Anhörung in München: „Entrechtung und Gewalt“

Im bayerischen Landtag streiten Experten über die sogenannten Ankerzentren. Flüchtlingsunterstützer protestieren.

Kleiner Anker hängt an Wand

Im Ankerzentrum Bamberg Foto: dpa

MÜNCHEN taz | Der Streit um die bayerischen Ankerzentren, in denen alle neu ankommenden Flüchtlinge bis zum Entscheid über ihren Asylantrag ausharren müssen, hat auch die Landespolitik erreicht. Der größte Sitzungssaal im bayerischen Landtag ist am Mittwoch mit 150 Besuchern überfüllt, als Experten vor dem Verfassungsausschuss ihre Sicht darlegen – Flüchtlings-Unterstützer haben erfolgreich mobilisiert. Erstmals wird nun im Parlament nicht nur kontrovers, sondern auch tiefergehend über diese Aufnahmestellen geredet, die Gegner als „Lager“ bezeichnen.

Der Psychiater Daniel Drexler aus Rosenheim, der im Ankerzentrum Manching/Ingolstadt kostenlos behandelt, berichtet auf erschütternde Weise über den seelischen Zustand vieler der Kinder und Jugendlichen, die oftmals schon traumatisiert angekommen sind. Er erzählt von einem Geschwisterpaar, das sich um die Mutter kümmern muss, weil diese schon drei Suizidversuche verübt habe. Ein zehnjähriges Kind nässe stressbedingt und bei Polizeieinsätzen wieder ein. Eine 16-jährige Krebskranke erleide häufig Krampfanfälle, die beiden Geschwister müssten das mit ansehen. Die Verlegung in eine Klinik werde abgelehnt. Nicht einmal die Türen in den Ankerzentren können verschlossen werden.

Drexler: „Die Lebensbedingungen machen Kinder und Jugendliche krank.“ Passend dazu: Am Morgen hat die Organisation „Ärzte der Welt“ mitgeteilt, dass sie ihre Hilfe in den Zentren einstellt: „Die krankmachenden Bedingungen verhindern eine erfolgreiche Behandlung.“

Von „Entrechtung, Gewalt und Kasernierung“ spricht Katharina Grote vom Bayerischen Flüchtlingsrat. Die Entscheidungen des Bundesamts für Migration und Flüchtlinge (Bamf) seien häufig fehlerhaft, weshalb es zu Klagen komme. Die Kosten für die Anker-Zentren hingegen lägen um 23 Prozent höher als bei dezentraler Flüchtlingsunterkunft.

Zwei Welten

Bei den Experten hat man den Eindruck, als werde von zwei verschiedenen Welten berichtet. Der Konstanzer Jura-Professor Kay Hailbronner etwa sagt: „Die Verfahrenskonzentration nutzt den Interessen der Gesellschaft und der Flüchtlinge selbst.“ Vorschriften würden nicht verletzt. Ziel der Anker-Zentren ist die schnellere Abwicklung von Asylverfahren, indem die Flüchtlinge selbst sowie die relevanten Institutionen an einem Ort beisammen sind. Wie emotional die Stimmung ist, zeigt der große Beifall für flüchtlingsfreundliche Positionen, während Hailbronner ausgelacht wird. Die Ausschussvorsitzende Petra Guttenberger (CSU) geht dazwischen und droht dem Publikum mit Konsequenzen.

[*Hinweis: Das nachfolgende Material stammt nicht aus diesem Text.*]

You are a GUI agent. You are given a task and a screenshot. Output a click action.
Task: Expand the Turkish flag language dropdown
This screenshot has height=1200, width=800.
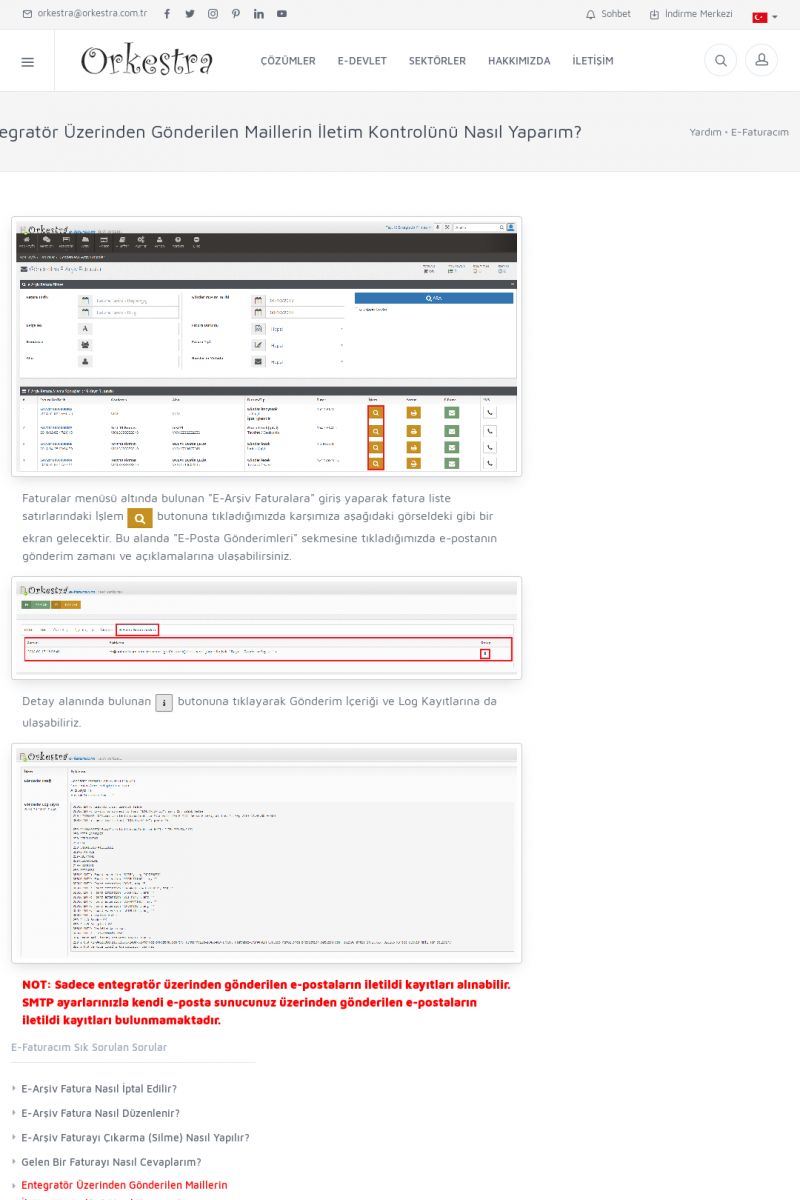[x=765, y=17]
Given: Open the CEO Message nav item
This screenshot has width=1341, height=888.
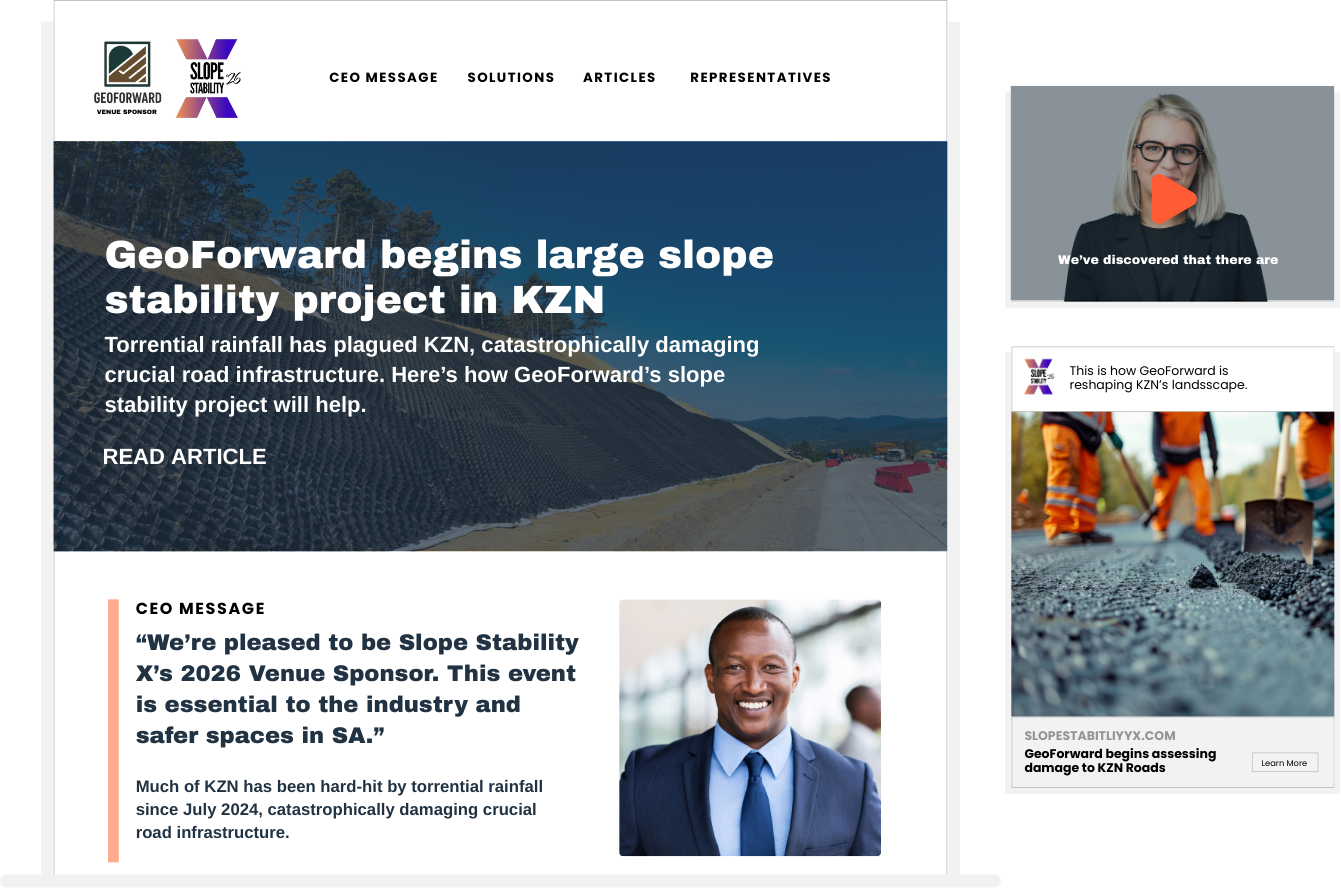Looking at the screenshot, I should pyautogui.click(x=384, y=77).
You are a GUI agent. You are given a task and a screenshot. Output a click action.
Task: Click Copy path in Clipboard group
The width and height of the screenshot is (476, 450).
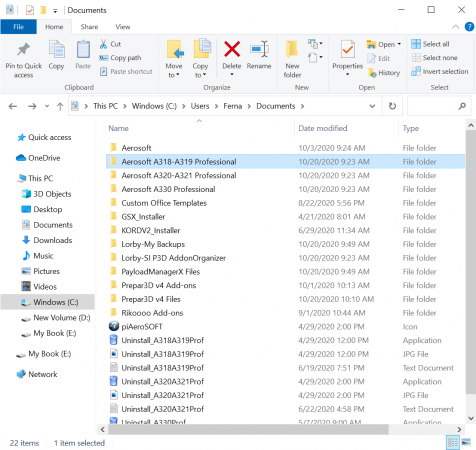coord(120,58)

Ein großer Streitpunkt ist die gesetzlich festgelegte und die tatsächliche Verweildauer von Flüchtlingen in den Anlagen. Sechs Monate sollten nicht überschritten werden, vor allem nicht bei Kindern, doch Ausnahmefälle sind bis 24 Monate möglich. Tatsächlich sind auch Kinder offenbar häufig weit länger als ein halbes Jahr in den Zentren, Schulbesuch außerhalb gibt es nicht.

Bamf-Präsident Hans-Eckard Sommer lobt die Zentren, in denen viele Orientierungskurse für Flüchtlinge stattfänden. Dadurch würden Konflikte entschärft, die Mitarbeiter erhielten „sehr positive Rückmeldungen“ von den Flüchtlingen. Sommer spricht vom „bayerischen Vorbild“.